(Stored items from a collection)
== == ==
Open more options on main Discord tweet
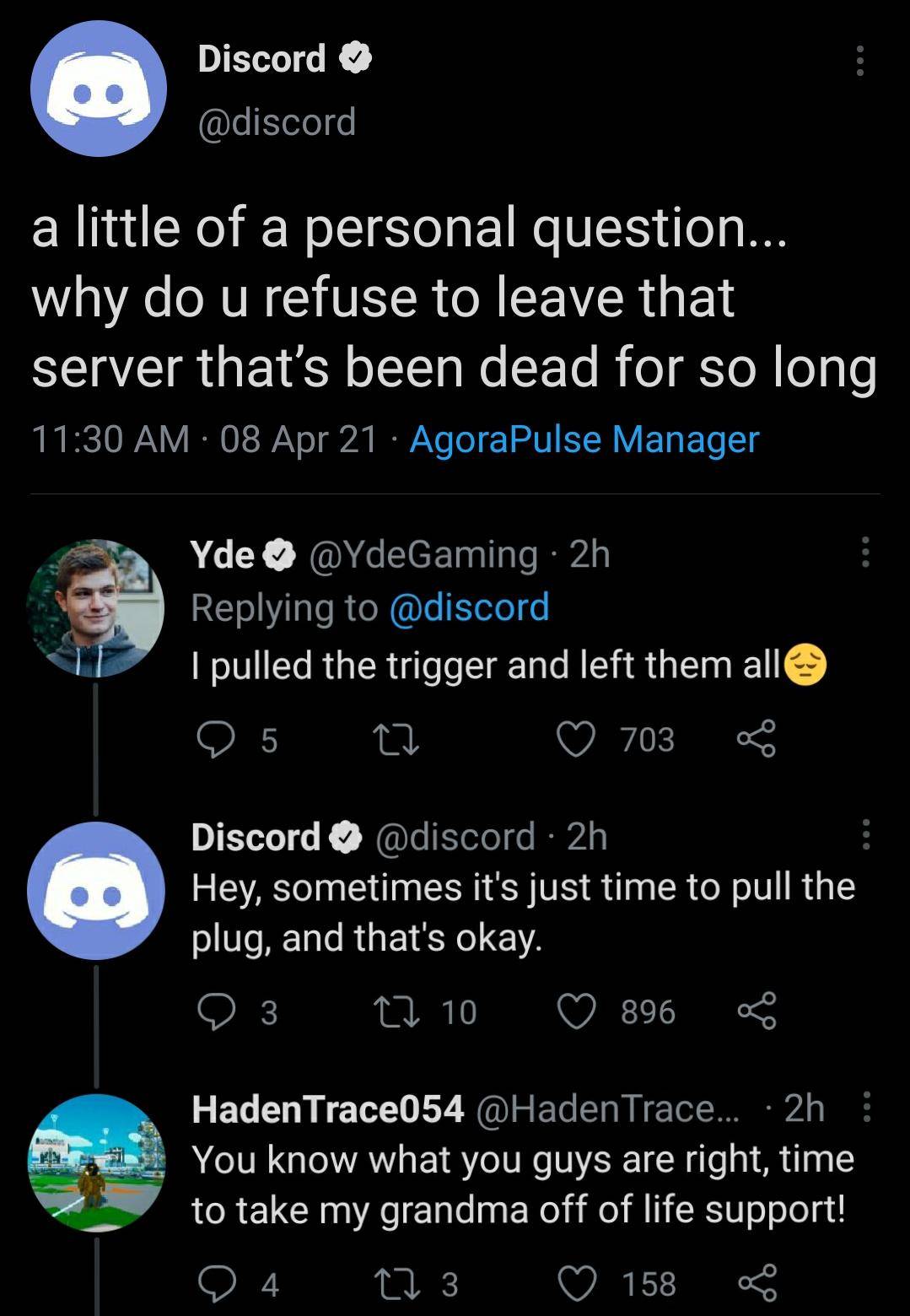The width and height of the screenshot is (910, 1316). (x=859, y=61)
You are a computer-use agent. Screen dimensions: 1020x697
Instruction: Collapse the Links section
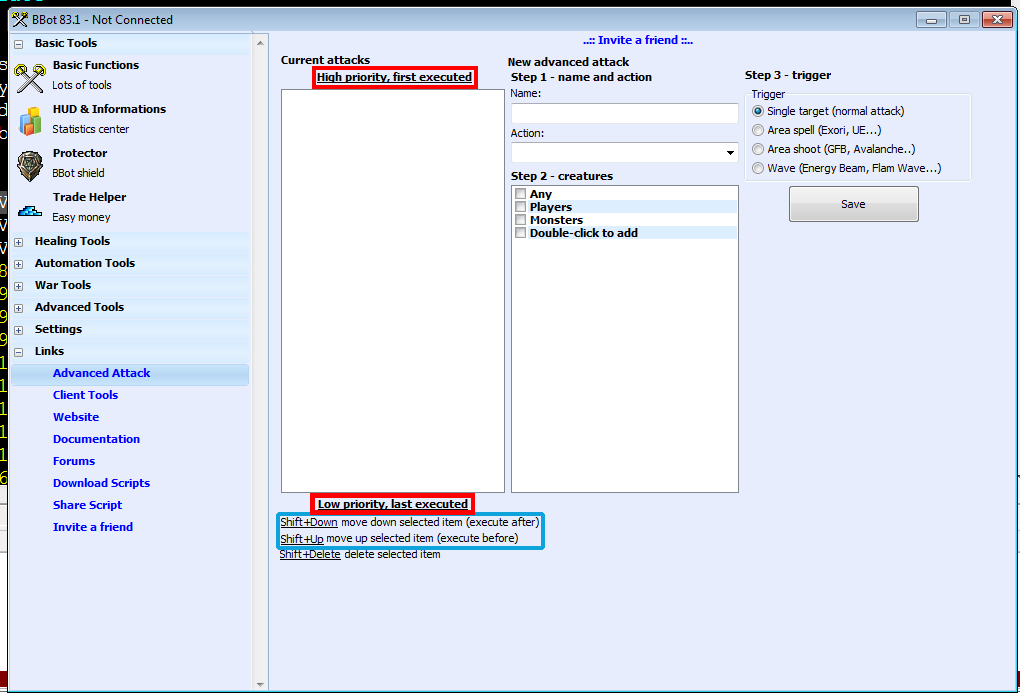(18, 351)
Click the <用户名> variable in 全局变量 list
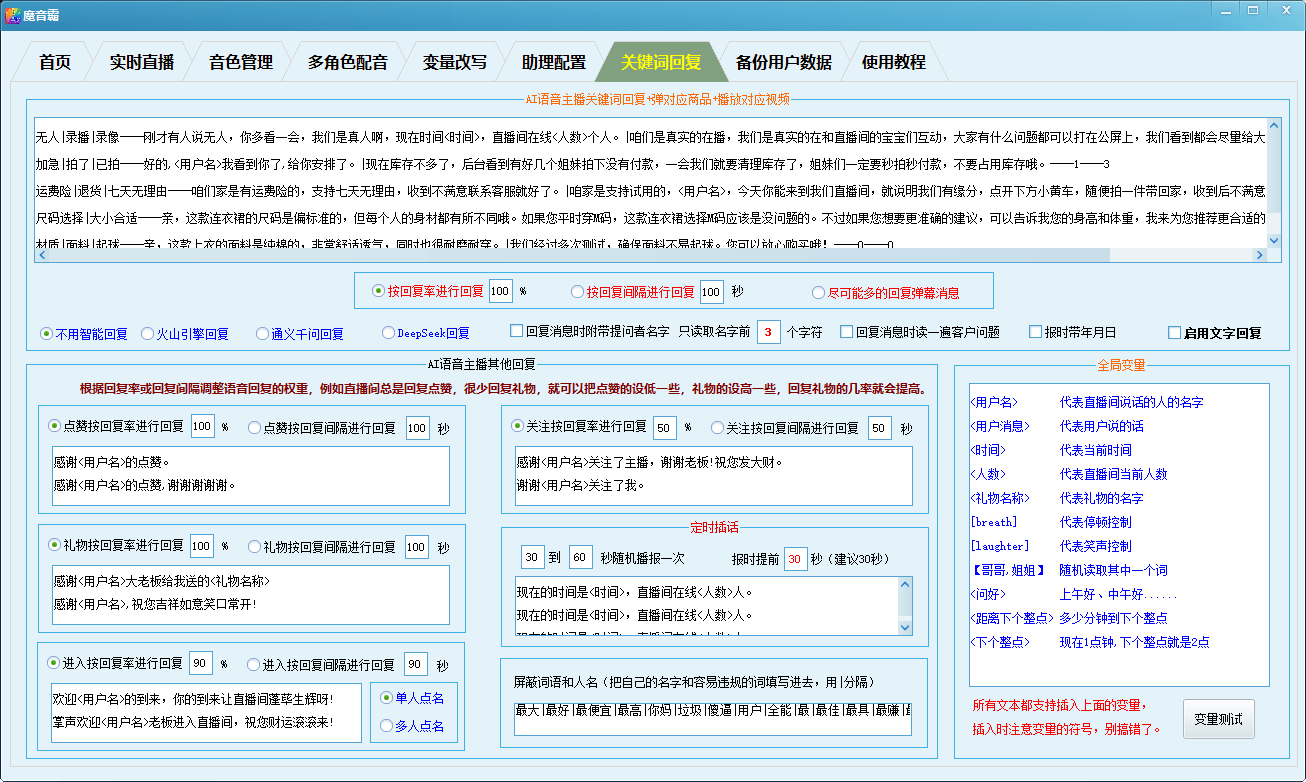 point(993,402)
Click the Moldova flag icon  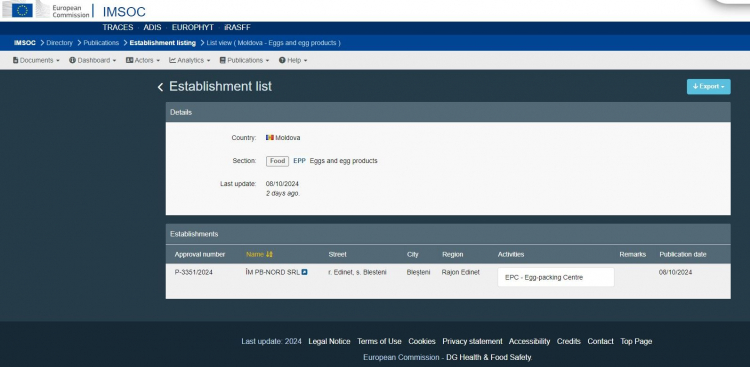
== == ==
Task prompt:
Retype the line containing "You are a computer-use" and each line after it through the last line of the entries above, exactly, with no pictures and nothing else.

Reply to the task:
You are a computer-use agent. Screen dimensions: 1020x697
Instruction: Collapse the Links section
(18, 351)
Click the <用户名> variable in 全局变量 list
 point(993,402)
Click the Moldova flag icon  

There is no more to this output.